Whistleblowers and others in possession of sensitive information of public concern can now securely and confidentially share tips, documents, and data with the Pulitzer Center’s Rainforest Investigations Network (RIN), its editors, and journalists.
The article, which was featured on the newspaper’s front page, details how landowners in the Brazilian Amazon are able to sell cattle to large companies, regardless of whether they have a history of environmental violations.
For her investigation, Andreoni traveled to the Brazilian state of Rondônia, where she witnessed the transaction between a farmer and a cattle middleman for a large meat packing plant. In addition, she followed trucks of an international company that frequented this same location.

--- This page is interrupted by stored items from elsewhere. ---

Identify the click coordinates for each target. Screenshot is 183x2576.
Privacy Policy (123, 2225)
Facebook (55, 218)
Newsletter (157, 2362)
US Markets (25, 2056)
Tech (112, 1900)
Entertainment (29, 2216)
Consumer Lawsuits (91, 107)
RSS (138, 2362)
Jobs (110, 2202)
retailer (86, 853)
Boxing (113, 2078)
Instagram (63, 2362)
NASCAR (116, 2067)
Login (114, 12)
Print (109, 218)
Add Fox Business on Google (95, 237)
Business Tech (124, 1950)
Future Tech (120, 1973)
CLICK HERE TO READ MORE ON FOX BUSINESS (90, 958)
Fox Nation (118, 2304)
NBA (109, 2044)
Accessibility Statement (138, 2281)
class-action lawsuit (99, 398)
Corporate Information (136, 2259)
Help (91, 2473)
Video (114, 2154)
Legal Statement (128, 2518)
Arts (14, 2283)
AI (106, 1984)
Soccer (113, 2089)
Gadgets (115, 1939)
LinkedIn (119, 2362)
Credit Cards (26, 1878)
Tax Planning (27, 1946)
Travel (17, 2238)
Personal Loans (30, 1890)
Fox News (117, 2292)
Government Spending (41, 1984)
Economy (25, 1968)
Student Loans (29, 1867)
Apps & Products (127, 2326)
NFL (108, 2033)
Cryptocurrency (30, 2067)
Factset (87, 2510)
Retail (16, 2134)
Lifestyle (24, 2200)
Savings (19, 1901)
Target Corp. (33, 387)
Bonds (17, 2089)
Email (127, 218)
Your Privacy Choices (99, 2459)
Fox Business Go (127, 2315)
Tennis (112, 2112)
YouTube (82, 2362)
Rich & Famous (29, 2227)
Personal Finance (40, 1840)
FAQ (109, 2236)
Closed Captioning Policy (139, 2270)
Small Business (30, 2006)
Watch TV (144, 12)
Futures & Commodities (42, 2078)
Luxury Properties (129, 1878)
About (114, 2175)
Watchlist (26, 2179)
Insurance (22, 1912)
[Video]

In the interview, the Brazilian reporter lists which databases were necessary to cross-reference and arrive at the key story for her RIN project.
Pulitzer Center: Part of your investigation is driven by data. What problems were you trying to solve by using data?
Manuela Andreoni: My investigation was built on several data sets from different steps of the supply chain. The data helped us show that cattle illegally kept in the protected reserve in the Amazon rainforest ended up in slaughterhouses that were part of the leather supply chain of major automakers in the U.S. The data was necessary to prove and establish the scope of each step of the supply chain.
The datasets Andreoni and the team at The New York Times used
- Cattle movement data issued by the state of Rondônia in Brazil (GTA)
- Locations of farms that supplied major meat packers issued by the companies
- Perimeter of farms issued by the Brazilian government (Sicar)
- Perimeter of protected areas issued by the Brazilian government
- Deforestation data issued by the Brazilian government (Inpe)
- Perimeter and location of fines for environmental destruction (Ibama)
- Location of farms and names of farmers inside the reserve (Idaron)
- Shipping data for leather from Brazil to the U.S. (Panjiva)
- Trucking data for leather between the U.S. and Mexico (Material Research)
PC: How did you obtain the data?
MA: We obtained one set of the cattle movement data from the Environmental Investigation Agency, and another set from a different source. We collectetd farm locations and found the names of farmers from court filings through Digesto, a paid service. The rest was publicly available or available through private providers.
PC: What tools did you use to process the data?
MA: We processed any data in PDF format with Tabula. We then transferred the numbers to Google Sheets for analysis. Our goal was to understand how many cattle were moving from the reserve to middlemen and then onwards to slaughterhouses.
We also checked the data for signs that cattle were being moved directly from reserve to slaughterhouse, because that indicates that any middlemen or companies that register the cattle are simply there to launder it through paperwork. They obscure the fact that the cattle was raised in a reserve, which should not have any cattle on it, by making it look like the cattle was coming from them.
We also checked for irregularities among farms that supplied JBS directly. We came up with a method using directives published by the federal prosecutors office and talking to researchers. This challenging and complex work was done by Albert Sun, a data journalist with programming skills.
PC: What is the hardest part in your data work? How did you overcome it?
MA: I can’t speak to the technical challenges of the analysis of JBS direct suppliers, because that was done by Albert Sun. But the vetting process, which I took part in, involved having independent researchers check our work and methods. It also involved relaying our findings to the company and then checking it against their response.
This was the hardest part of our work. When working with a complex data analysis process we are new to, we found it very assuring to have a multiple-step vetting process. I highly recommend reaching out to people who are accustomed to dealing with the datasets you’re working on because when we are new to a dataset we can easily make mistakes we are unable to identify, no matter how many times we check it ourselves. We found many researchers are interested in helping journalists produce accurate and responsible investigations.
The technical challenge that I can speak to was transforming the PDFs using Tabula. The PDFs were incredibly bad and so it took me many days to clean them and verify the extracted data, looking through the resulting file from Tabula against the original file. I tried other tools but Tabula in the end was the best one.
The other challenge was to check that the cattle movement data we got was accurate because we didn't get it directly from the government agency that produces it. We checked large samples of the data by making freedom of information requests to the agency, asking if the serial numbers correlating to each data point existed. While the government agency wouldn’t give us the cattle movement data itself, it was very good in confirming the existence of the specific files we were using.
We also checked that the data was correct by going on the ground and verifying that the commercial relationships in the data indeed existed. We also supplemented our data findings with new information and, for example, followed a particular truck carrying cattle to a slaughterhouse.